Pte Ernest Bernard Angel, 31465, 91st Company Machine Gun Corps (Infantry), died in Abbeville Hospital in France on May 25th, 1917, from wounds sustained on the battlefield. Before his death, he had already had his right arm and leg amputated.
The son of George and Ada Angel, of Marson Place, Stopsley, he was born in the village in 1898. He had initially served in the Beds Regiment (No. 23521).
He is commemorated on the Stopsley War Memorial and was included on the former Park Street Baptist Church Memorial.
Pte Arthur William Fensome, 6485, 71st Company Machine Gun Corps, died on September 27th, 1916, from wounds sustained on the Somme.
Born in 1888, he was the eldest of ten children of Samuel Fensome and his wife Ellen (nee Summerfield), of Ramridge End Lane [now Ashcroft Road], Stopsley. He enlisted in 1915, having previously worked for Bracey Bros, dyers, of 28 John Street, Luton.

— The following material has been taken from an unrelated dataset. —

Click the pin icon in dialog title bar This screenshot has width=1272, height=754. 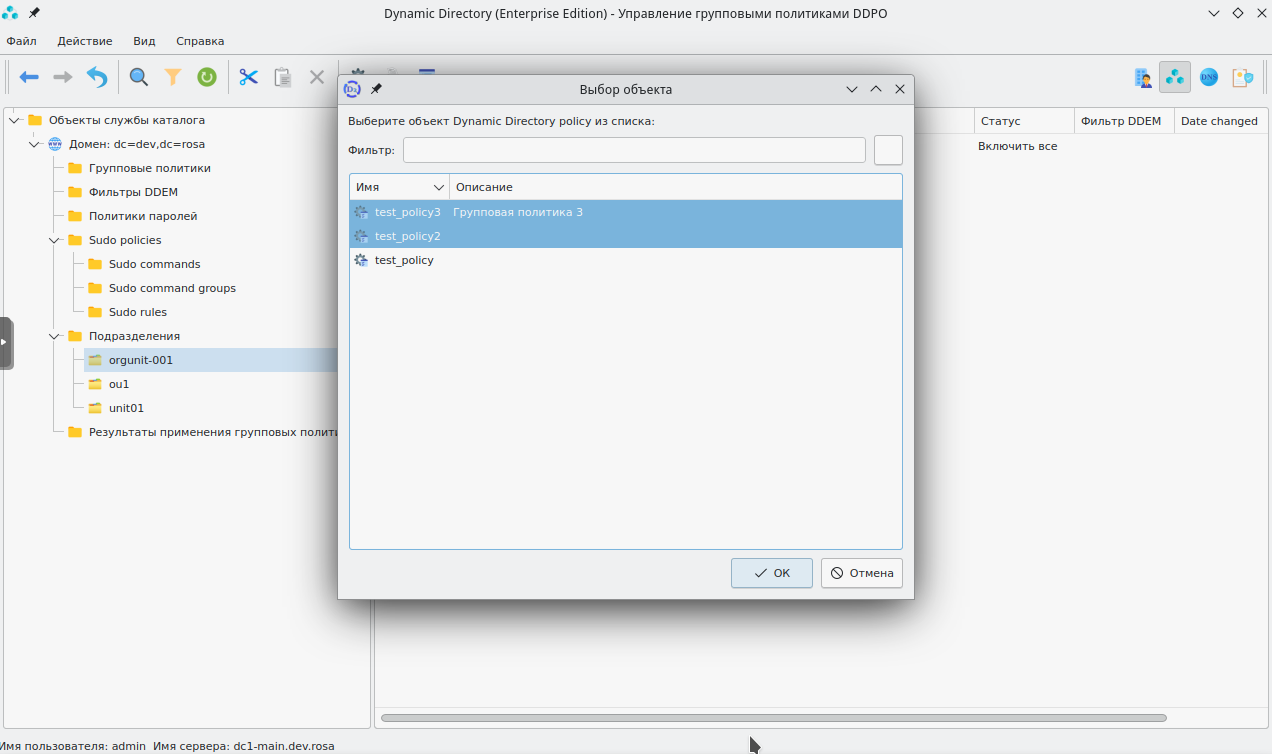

Pte William Hawkes, 26095, 56th Protection Company, Royal Defence Corps, was killed by a bomb dropped from an airship at Willian, Herts, on October 1st-2nd, 1916. He was perhaps the only person from the Luton area known to have died as a direct result of a World War 1 air raid.
He was buried in the churchyard at St Thomas's Church, Stopsley on October 7th, leaving a widow, Elizabeth, and family living at Ramridge End. His gravestone says he was aged 56, but inquest reports give his age as 43.
Pte Sidney George Peters, 26088, 9th Battalion The Loyal North Lancashire Regiment, died on September 9th, 1916, from wounds sustained in action on the Somme.
The news about their eldest son reached his father George and mother Alice at their home in Bury Road [now St Thomas's Road], Stopsley, two weeks later through an army chaplain at the No 36 Casualty Clearing Station in France. The wounds Sidney had sustained were so grievous that moving him was an impossibility, they learned.
Sgt Nelson Thomas Pike, was the fourth son of Joseph Peplar Pike and Agnes Pike of Someries Farm Luton. Nelson was born in 1889 in Hilperton Wiltshire, where his father was a farmer.
In 1911, Nelson was working as a Chauffeur for the family of Edward Welton, a Stockbroker who lived in St. Albans.
Nelson joined the A.S.C. as a driver, and was continually engaged in the transport of ammunition and supplies from the railheads to the front line depots, a risky occupation that was open to shellfire and the occasional explosion of ammunition under transit.